GStreamer has come a long way in the ten-plus years it has been in
existence. The push is on to finally put out a 1.0 release, possibly
before the end of this year, while work has not stopped on the existing
0.10.x code base. In two keynotes from the second-ever GStreamer conference,
which was held in Prague October 24-25, Wim Taymans outlined the future, while
Tim-Philipp Müller looked at developments in 0.10.x.
History and background
Taymans started his talk with a bit of history and background. GStreamer
is a library that makes it easy to create multimedia applications. It does
so by providing a pipeline architecture with multiple components that can
be plugged together in many different ways, which is what provides
GStreamer with its "power and flexibility", he said.
Applications that use GStreamer have generally set the tone for the
direction of the framework. GStreamer came into the GNOME project in 2002
with the Rhythmbox music player, and the audio capabilities worked well at
that time. Video was a different story, but by 2004, the Totem video
player ensured that the video in GStreamer worked, Taymans said.
Since GStreamer is a library, it can be integrated with many different
applications, frameworks, toolkits, development environments, and so on.
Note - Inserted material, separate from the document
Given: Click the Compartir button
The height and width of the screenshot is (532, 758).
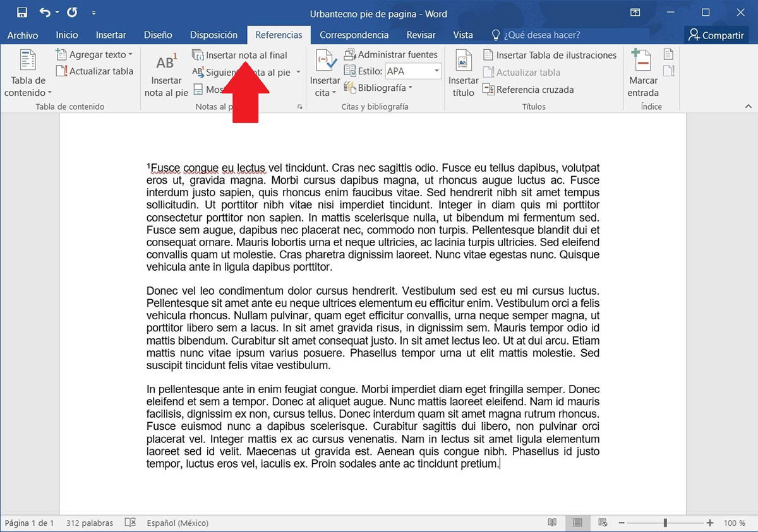Looking at the screenshot, I should [x=716, y=35].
Whatever gets integrated with GStreamer gains "many new
features". That has led to browsers that use GStreamer for playing
<video> and <audio> tags. In addition,
GStreamer is integrated with (and ported to) Android to bring its
capabilities to that
mobile platform. Integration is the "strong point of
GStreamer", he said.
Taymans then went through all of the different types of applications that
GStreamer is being used for, some where it shines and other areas where it
still needs some work. For example, transcoding is in good shape; he
pointed to Transmageddon as one
example. Communication tools that provide voice and video calls, such as Empathy, are another area where
GStreamer works well.
On the other hand, complicated audio production, like
what Buzztard is doing, is an area that
needs more work. Streaming and media distribution are areas for
improvement as well. Various companies are using parts of GStreamer to do
media distribution, but it is "not quite there yet", he said.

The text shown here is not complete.